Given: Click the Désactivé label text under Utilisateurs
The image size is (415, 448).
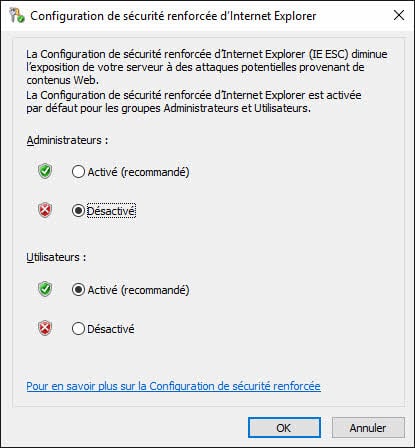Looking at the screenshot, I should 111,329.
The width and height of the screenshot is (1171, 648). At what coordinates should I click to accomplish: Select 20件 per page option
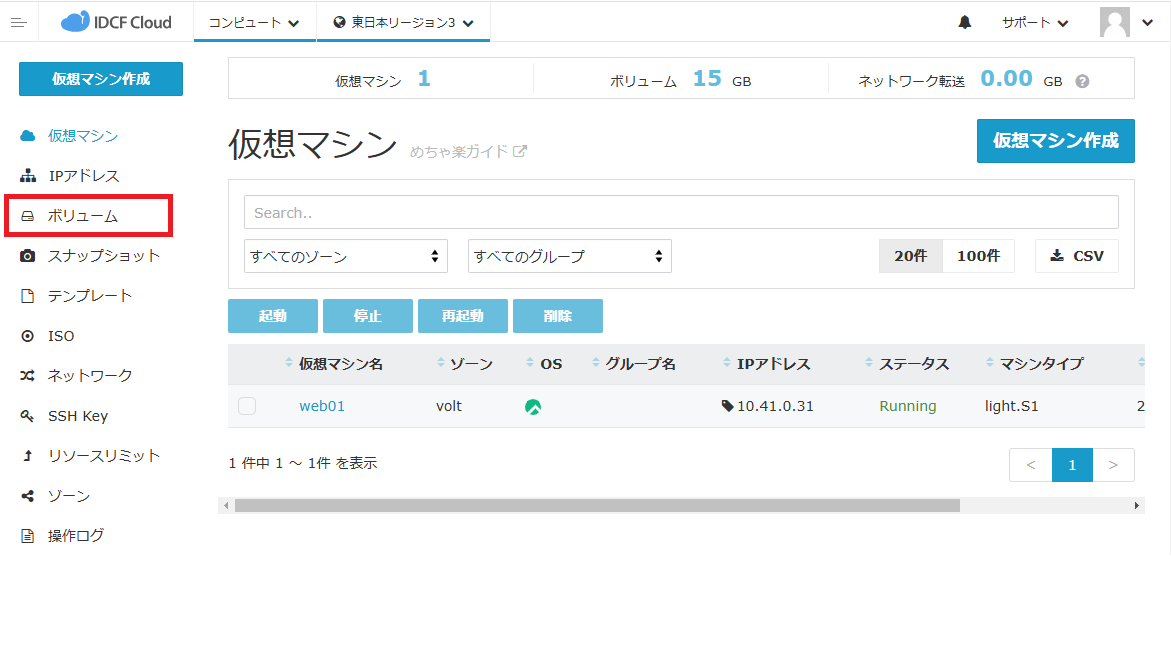[910, 256]
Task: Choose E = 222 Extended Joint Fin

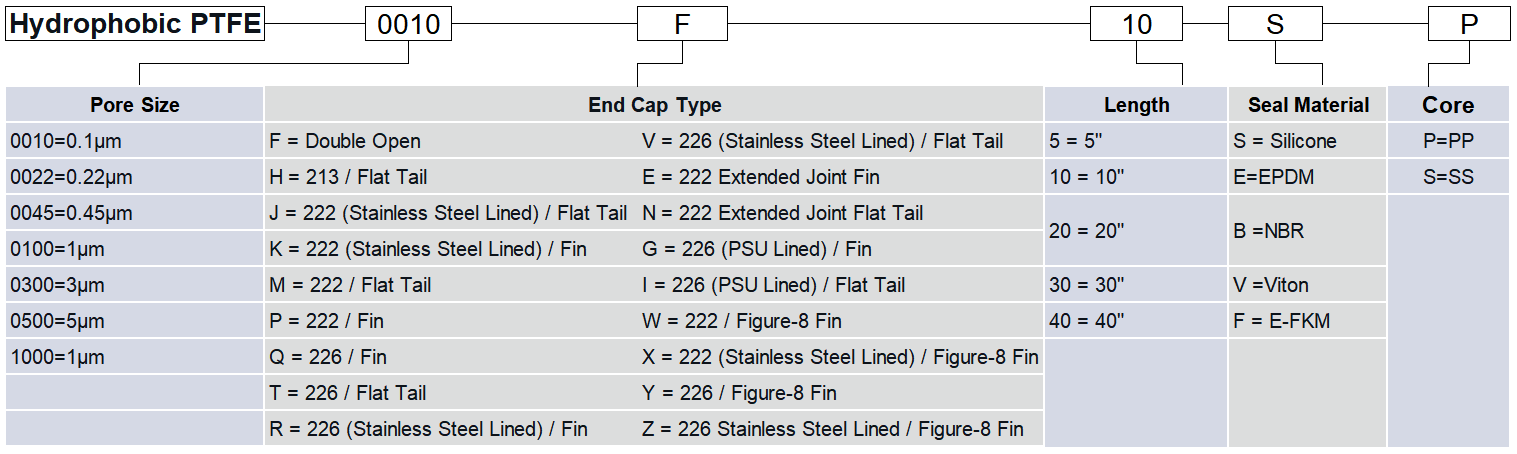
★ ★ ★ ★
■ **What you should do**: Express each line of the records above as a JSON list of strings, with one string per line and the blank lines omitted. Leave the pictures out.

■ **Written answer**:
[
  "Given: Click the Désactivé label text under Utilisateurs",
  "The image size is (415, 448).",
  "Looking at the screenshot, I should 111,329.",
  "The width and height of the screenshot is (1171, 648). At what coordinates should I click to accomplish: Select 20件 per page option",
  "[910, 256]",
  "Task: Choose E = 222 Extended Joint Fin"
]